Cour d'appel de Lyon
Premier président
13 Septembre 2011
N° 11/06270
X / Y
APPELANTES :
Farida G. épouse B. G.
non comparante
Sabrina G. épouse L.
comparante en personne
INTIMES :
OGF
non comparante
SA AUXIA
non comparante
Fatiha J.
non comparant
UDAF DE L'AIN
non comparant
Audience de plaidoiries du 12 Septembre 2011
DEBATS : audience publique du 12 Septembre 2011 tenue par Madame MORIN, conseillère à la cour d'appel de Lyon, déléguée dans les attributions du Premier Président par ordonnance en date du 12 septembre 2011, statuant en matière de contestations sur les conditions des funérailles, assistée de Madame RATION, Greffier
ARRET : par défaut
prononcée publiquement le 13 Septembre 2011 par mise à disposition de l'ordonnance au greffe de la cour, les parties ayant été préalablement avisées dans les conditions prévues au deuxième alinéa de l'article 450 du code de procédure civile;
signée par Madame MORIN, conseiller et Madame RATION, Greffier, à laquelle la minute de la décision a été remise par le magistrat signataire.
Monsieur Gilles G., placé sous le régime de la curatelle renforcée, confiée à l' UDAF, est décédé le 3 septembre 2011. Il avait souscrit le 3 mai 2007 un contrat testament obsèques avec OGF, dans lequel il avait exprimé ses volontés suivantes : célébration de ses obsèques selon le culte catholique et inhumation au cimetière de Lapalisse dans un caveau et monument existant. Il avait en outre adhéré au contrat collectif d'assurances souscrit auprès de la compagnie Auxia dont le bénéficiaire était OGF.
Par acte du 8 septembre 2011, Madame Farida G. a fait assigner sa soeur, Sabrina G., sa mère, Madame Fatiha J., l'Udaf, Ogf et la compagnie Auxia, ainsi que le représentant des PFG d'Oyonnax devant le tribunal d'instance de Nantua en faisant état de la conversion de son père à la religion musulmane et de son souhait d'être inhumé en conformité avec le rite musulman.
Dans son jugement réputé contradictoire du 9 septembre, le tribunal d'instance a débouté Madame Farida G. de ses demandes et dit que le défunt serait inhumé selon les souhaits formulés dans son contrat d'obsèques.

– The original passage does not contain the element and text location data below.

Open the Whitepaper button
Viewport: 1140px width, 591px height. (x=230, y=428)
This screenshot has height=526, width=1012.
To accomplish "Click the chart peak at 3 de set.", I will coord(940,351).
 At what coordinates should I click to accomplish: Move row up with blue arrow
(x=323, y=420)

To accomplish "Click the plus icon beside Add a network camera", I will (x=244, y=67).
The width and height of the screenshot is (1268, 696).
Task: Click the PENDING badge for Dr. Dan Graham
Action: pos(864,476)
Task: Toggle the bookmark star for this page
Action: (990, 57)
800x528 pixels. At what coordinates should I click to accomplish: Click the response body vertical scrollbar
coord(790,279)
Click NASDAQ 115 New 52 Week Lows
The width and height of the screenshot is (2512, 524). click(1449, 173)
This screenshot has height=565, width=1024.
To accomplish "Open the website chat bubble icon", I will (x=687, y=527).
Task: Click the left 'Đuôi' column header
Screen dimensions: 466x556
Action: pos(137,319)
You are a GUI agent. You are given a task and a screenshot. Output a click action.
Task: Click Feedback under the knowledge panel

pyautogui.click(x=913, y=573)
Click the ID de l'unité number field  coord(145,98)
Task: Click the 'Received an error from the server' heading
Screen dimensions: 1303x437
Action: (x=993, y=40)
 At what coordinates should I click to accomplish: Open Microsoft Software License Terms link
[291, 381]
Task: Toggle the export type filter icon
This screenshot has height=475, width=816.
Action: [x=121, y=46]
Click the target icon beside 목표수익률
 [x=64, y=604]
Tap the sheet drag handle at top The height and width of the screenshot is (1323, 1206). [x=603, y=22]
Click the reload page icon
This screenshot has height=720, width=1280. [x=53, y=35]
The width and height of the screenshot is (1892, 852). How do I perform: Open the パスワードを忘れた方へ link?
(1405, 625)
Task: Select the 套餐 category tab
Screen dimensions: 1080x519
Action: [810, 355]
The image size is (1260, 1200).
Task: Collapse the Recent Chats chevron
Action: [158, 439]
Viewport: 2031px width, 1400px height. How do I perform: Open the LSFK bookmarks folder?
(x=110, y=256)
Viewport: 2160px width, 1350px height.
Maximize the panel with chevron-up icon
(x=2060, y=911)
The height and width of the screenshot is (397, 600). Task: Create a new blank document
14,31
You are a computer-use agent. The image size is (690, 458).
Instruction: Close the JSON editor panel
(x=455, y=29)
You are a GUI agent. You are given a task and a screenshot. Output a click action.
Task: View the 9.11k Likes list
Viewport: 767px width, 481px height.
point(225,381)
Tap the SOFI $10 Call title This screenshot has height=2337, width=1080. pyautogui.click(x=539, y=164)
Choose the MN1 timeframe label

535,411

Par conclusions en date du 9 septembre, reçues au greffe de la cour le 12 septembre, Farida et Sabrina G. ont relevé appel du jugement du tribunal d'instance de Nantua. Elles demandent au premier président de dire que Monsieur Gilles G. doit être inhumé selon le rite musulman, dès lors qu'il a adopté cette religion dans les derniers mois de son existence. Elles exposent qu'il a exprimé oralement en leur présence ce choix; qu'elle n'ont pas d'autre intérêt que celui de respecter la volonté de leur père en engageant cette procédure. A tout le moins, elles demandent, dans une note signée par elles, que leur père puisse être lavé et qu'une prière soit prononcée selon le rituel mortuaire musulman.
Les autres parties sont non comparantes.
SUR QUOI,
Vu l'article 1061-1 du Code de Procédure Civile,
Monsieur Gilles G. a exprimé dans un contrat testament obsèques ses volontés quant aux conditions de ses funérailles. Le souhait qu'il aurait émis quelque temps avant sa mort de se convertir à l'islam au cours d'une conversation intime avec l'une de ses filles est établi par les seules attestations, très imprécises, émanant de ses filles et de leurs époux respectifs. En l'absence de tout autre élément, la certitude qu'il avait renoncé à sa volonté d'être inhumé selon les conditions déterminées dans le contrat testament ne peut être considérée comme acquise. Le jugement sera donc confirmé.
Cependant, dans la mesure où sa famille très proche, qui a entouré le défunt de son affection jusqu'au terme de son existence, en fait la demande, rien ne s'oppose à ce que le rituel mortuaire musulman soit respecté pour le lavage du corps et la prière.
PAR CES MOTIFS,
Statuant publiquement, par défaut,
Confirme le jugement sous réserve du respect du rite mortuaire musulman s'agissant du lavage du corps et de la prière ;
Laisse les dépens de l'instance à la charge des appelantes,
Dit que la décision est exécutoire sur minute et qu'elle est notifiée au maire chargé de l'exécution.